■ Consigne 1 ■
Recopiez à l'identique le passage du texte sur les usines chinoises, soit tout ce qui va de « C'est ce qu'expliqué » jusqu'à « mouvement de rectification. ».
■ Consigne 2 ■
D'après le texte sur les usines chinoises, répondez brièvement à ces questions :
(a) À quelle date la République Populaire de Chine est-elle créée ?
(b) En 1950, quelle part de l'acier le secteur d'État a-t-il produite ?
(c) Jusqu'à quand le secteur privé subsiste-t-il ?

■ Texte ■
★ ★ ★ ★ ★ ★ ★

Les usines en Chine populaire pendant la révolution culturelle

De 1949 à la révolution culturelle

 

La remise en marche de la production, puis son accroissement.

La construction de la société socialiste débute.

Le 1er octobre 1949, après la victoire de la lutte armée contre les Japonais puis contre Tchiang-Kai-Tchek et la bourgeoisie réactionnaire pro-impérialiste, la République Populaire de Chine est créée : sa proclamation a lieu à Pékin, sur la place Tien An Men.

Parmi d'autres mesures, deux sont très importantes :

- La réforme agraire.

Les terres sont confisquées aux gros propriétaires fonciers et distribuée aux paysans. Très vite, ces derniers se groupent pour améliorer la production et résister ensemble aux paysans les plus riches qui cherchent à racheter les terres.


C'est ainsi que, sous la direction du Parti, se créent des équipes d'entraide, puis des coopératives et enfin, à partir de 1958, des communes populaires. Celles-ci peuvent effectuer de grands travaux (par ex. la construction du canal Drapeau Rouge est expliquée dans un film que l'on peut voir en France.)


La réorganisation de l'industrie.

Il s'agit de faire redémarrer la production industrielle, aussi bien pour parer aux besoins les plus pressés de la population, que pour jeter les bases d'une industrie moderne, au service du peuple et non des capitalistes et des impérialistes étrangers.

La première étape, dans une Chine où l'Etat est maintenant dirigé par le Parti de la classe ouvrière, est la nationalisation. Les grosses entreprises sont rapidement nationalisées (en 1950, le secteur d'Etat a produit 70 % de l'électricité, 90 % de l'acier et 78 % des machines).



Le secteur privé subsiste jusqu'en 1955-56, surtout pour les petites entreprises. Mais l'Etat en contrôle la production et les diverses lois sociales y sont appliquées. Le Syndicat, le Parti et l'Union des Jeunesses Communistes participent au comité mixte avec le patron : la classe ouvrière a donc un pouvoir de contrôle sur ces entreprises.

Le premier plan quinquennal (1953-1957) est réalisé et même dépassé. Au cours de ces cinq années, la production industrielle augmente de 14l %. Cette victoire permet le « grand bond en avant » de 1958. L'économie chinoise se développe alors à un rythme jamais atteint en système capitaliste. La production des biens de consommation augmente de 34 % en un an.

Mais dès le début, la construction du socialisme et la révolution socialiste se font avancer mutuellement. C'est-à-dire que le développement de l'économie chinoise est lié à la victoire de la ligne socialiste sur la ligne capitaliste.

C'est ce qu'expliqué Chou En Lai, premier ministre, dans son rapport à L'Assemblée Populaire Nationale, le 18 avril 1959 : « Le fait que les mesures pour accroître la production industrielle et agricole ont pu être polarisées et se sont révélées efficaces est inséparable de l'existence de liens étroits entre le Parti communiste et les masses et de l'élévation de la conscience politique des masses résultant du mouvement de rectification.

★ ★ ★ ★ ★ ★ ★

■ Bloc de données ■
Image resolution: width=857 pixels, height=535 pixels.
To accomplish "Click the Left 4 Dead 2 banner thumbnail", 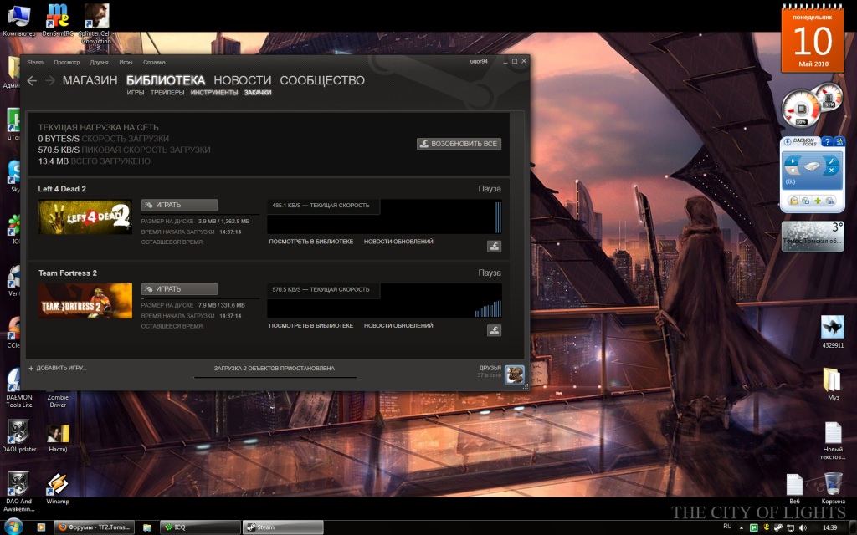I will click(85, 217).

★ ★ ★ ★ ★ ★ ★

■ Corrigé détaillé 1 ■
C'est ce qu'expliqué Chou En Lai, premier ministre, dans son rapport à L'Assemblée Populaire Nationale, le 18 avril 1959 : « Le fait que les mesures pour accroître la production industrielle et agricole ont pu être polarisées et se sont révélées efficaces est inséparable de l'existence de liens étroits entre le Parti communiste et les masses et de l'élévation de la conscience politique des masses résultant du mouvement de rectification.

■ Corrigé détaillé 2 ■
(a) Le 1er octobre 1949.
(b) 90 %.
(c) Jusqu'en 1955-56.